A common way to fight this employs cache-bypass techniques. Probably all hardware architectures offer ways to bypass cache. On X86-64 systems, there are two ways to bypass cache:
- Non-temporal memory accesses. These are special types of memory accesses that bypass the cache. The data, instead of being loaded into caches, is loaded into special non-temporal buffers on the CPU.
- Non-temporal prefetches. Another approach is, before issuing a memory access, the program would issue a non-temporal prefetch instruction. This instruction would load the data into the cache, but not as the most recently used, but as the least recently used. This piece of data will first to be evicted when the space is needed.
Non-temporal Stores
From this point, we focus on X86-64 architecture. There are two types of non-temporal memory accesses: loads and stores. Unfortunately, non-temporal loads are available only for write-combine memory, which is mostly reserved to working with memory mapped devices and typically not available in the userspace.4. So, for our purpose, non-temporal loads are not useful, and we won’t discuss the further.

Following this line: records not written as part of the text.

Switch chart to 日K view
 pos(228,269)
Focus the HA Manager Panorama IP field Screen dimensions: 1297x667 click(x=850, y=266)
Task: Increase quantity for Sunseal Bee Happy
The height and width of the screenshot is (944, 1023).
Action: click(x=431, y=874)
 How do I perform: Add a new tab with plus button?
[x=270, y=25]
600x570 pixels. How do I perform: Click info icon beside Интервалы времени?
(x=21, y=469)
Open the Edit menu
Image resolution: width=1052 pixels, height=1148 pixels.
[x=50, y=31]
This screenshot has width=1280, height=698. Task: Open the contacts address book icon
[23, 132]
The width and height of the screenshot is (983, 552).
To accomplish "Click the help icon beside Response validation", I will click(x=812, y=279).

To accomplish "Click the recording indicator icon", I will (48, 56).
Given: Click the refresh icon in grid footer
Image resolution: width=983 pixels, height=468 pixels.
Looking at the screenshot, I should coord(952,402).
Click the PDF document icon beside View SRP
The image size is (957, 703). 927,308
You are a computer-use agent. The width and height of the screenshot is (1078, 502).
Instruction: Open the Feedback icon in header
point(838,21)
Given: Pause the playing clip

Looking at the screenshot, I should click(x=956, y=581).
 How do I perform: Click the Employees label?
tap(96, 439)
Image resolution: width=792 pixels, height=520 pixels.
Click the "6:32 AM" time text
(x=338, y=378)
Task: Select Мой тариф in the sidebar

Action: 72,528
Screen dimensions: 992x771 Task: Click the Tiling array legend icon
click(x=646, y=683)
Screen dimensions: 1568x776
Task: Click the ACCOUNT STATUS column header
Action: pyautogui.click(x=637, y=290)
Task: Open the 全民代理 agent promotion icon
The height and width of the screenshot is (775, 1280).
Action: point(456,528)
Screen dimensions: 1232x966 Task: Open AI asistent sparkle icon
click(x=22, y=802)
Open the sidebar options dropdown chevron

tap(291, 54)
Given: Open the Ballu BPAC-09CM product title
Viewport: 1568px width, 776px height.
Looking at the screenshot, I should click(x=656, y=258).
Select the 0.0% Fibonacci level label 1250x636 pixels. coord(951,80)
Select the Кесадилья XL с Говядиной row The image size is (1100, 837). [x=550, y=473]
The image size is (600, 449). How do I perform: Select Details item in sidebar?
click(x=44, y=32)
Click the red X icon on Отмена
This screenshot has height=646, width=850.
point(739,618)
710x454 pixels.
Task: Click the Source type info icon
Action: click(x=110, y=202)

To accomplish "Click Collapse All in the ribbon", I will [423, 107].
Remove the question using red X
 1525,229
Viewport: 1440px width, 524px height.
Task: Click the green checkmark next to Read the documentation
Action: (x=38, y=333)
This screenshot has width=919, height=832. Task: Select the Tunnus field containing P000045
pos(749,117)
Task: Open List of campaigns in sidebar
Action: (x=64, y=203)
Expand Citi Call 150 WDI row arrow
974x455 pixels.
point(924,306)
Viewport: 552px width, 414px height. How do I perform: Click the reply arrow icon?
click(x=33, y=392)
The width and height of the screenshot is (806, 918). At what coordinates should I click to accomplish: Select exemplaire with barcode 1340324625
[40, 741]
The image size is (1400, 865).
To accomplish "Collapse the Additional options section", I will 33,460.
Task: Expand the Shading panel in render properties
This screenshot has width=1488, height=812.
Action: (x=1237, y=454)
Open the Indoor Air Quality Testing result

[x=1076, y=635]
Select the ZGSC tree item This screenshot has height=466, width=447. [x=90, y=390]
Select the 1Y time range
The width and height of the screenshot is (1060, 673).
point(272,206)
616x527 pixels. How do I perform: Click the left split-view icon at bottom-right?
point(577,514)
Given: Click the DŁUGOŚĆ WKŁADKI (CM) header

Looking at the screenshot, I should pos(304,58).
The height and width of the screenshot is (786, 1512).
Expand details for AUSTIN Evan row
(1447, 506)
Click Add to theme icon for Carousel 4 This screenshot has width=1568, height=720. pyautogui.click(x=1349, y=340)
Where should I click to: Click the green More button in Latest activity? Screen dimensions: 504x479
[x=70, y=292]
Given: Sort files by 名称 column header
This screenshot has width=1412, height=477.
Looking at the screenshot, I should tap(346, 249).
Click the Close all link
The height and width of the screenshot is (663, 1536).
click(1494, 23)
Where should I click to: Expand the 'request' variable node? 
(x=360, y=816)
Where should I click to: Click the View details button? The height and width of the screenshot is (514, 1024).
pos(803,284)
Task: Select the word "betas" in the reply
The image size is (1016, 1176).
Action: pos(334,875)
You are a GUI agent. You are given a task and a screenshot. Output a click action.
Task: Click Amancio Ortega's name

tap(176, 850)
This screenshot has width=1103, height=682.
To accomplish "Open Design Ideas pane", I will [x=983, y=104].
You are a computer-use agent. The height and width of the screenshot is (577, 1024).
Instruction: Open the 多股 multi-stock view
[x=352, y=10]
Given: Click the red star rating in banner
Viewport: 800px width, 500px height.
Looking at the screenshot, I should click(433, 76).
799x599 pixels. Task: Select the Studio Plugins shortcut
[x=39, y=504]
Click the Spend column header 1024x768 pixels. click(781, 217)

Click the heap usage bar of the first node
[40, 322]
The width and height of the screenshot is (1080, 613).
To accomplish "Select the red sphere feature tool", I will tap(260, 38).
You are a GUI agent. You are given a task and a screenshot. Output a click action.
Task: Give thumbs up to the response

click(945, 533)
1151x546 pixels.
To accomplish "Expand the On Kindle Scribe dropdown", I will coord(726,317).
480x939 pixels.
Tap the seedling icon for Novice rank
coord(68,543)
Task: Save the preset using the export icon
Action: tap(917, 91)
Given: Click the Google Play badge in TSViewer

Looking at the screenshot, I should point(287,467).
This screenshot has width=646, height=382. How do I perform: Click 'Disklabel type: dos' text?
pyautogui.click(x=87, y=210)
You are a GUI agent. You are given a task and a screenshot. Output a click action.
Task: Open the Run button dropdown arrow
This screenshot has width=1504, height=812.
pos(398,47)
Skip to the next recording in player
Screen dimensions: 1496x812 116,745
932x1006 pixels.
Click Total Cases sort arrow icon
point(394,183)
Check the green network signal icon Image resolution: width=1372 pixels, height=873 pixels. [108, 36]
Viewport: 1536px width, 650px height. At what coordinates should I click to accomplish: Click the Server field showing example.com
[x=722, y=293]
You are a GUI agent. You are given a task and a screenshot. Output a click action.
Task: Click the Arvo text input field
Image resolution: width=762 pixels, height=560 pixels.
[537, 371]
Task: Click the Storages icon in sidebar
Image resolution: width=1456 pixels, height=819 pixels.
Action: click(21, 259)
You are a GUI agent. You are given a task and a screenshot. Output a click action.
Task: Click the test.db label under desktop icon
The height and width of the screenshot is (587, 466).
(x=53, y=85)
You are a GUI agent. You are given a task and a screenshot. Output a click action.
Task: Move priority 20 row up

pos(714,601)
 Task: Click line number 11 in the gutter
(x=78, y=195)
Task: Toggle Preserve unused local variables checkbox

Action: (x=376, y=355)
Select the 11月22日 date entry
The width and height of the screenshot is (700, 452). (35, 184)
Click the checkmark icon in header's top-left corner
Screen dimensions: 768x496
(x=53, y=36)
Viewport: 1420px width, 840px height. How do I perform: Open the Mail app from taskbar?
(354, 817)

Non-temporal stores work as expected, but with a caveat: in order for them to be efficient, you must write data in continuous data blocks. So, the loop for (i = 0; i < n; ++i) a[2*i] = i;
NT stores would not be fast, as it writes every other member of array a
, and therefore it is not continuous.
Non-temporal stores are available only through compiler intrinsics. There are a few of them, for example _mm256_stream_si256
will store 32 bytes of data to the memory without polluting the cache. Here is an example of memcpy
implementation that stores data using non-temporal stores:
void memcpy (int * dst, const int * src, size_t cnt ) { for (int i = 0; i < n; i+= 8) { __m256i val = _mm256_lddqu_si256(src + i); _mm256_stream_si256(dst + i, val); } }
This code uses two intrinsic, _mm256_lddqu_si256
to load 32 bytes of data into the vector register, and _mm256_stream_si256
to store the data to the destination without polluting the cache.
Non-temporal Prefetches
Since non-temporal loads are not available, let’s investigate the alternative, and these are non-temporal prefetches. A non-temporal prefetch issued before a load or a store instruction will load the cache line to the cache, but mark it as a least recently used, and therefore first to be evicted. To use them, you would first issue a non-temporal prefetch, and immediately after it you would insert a load or a store.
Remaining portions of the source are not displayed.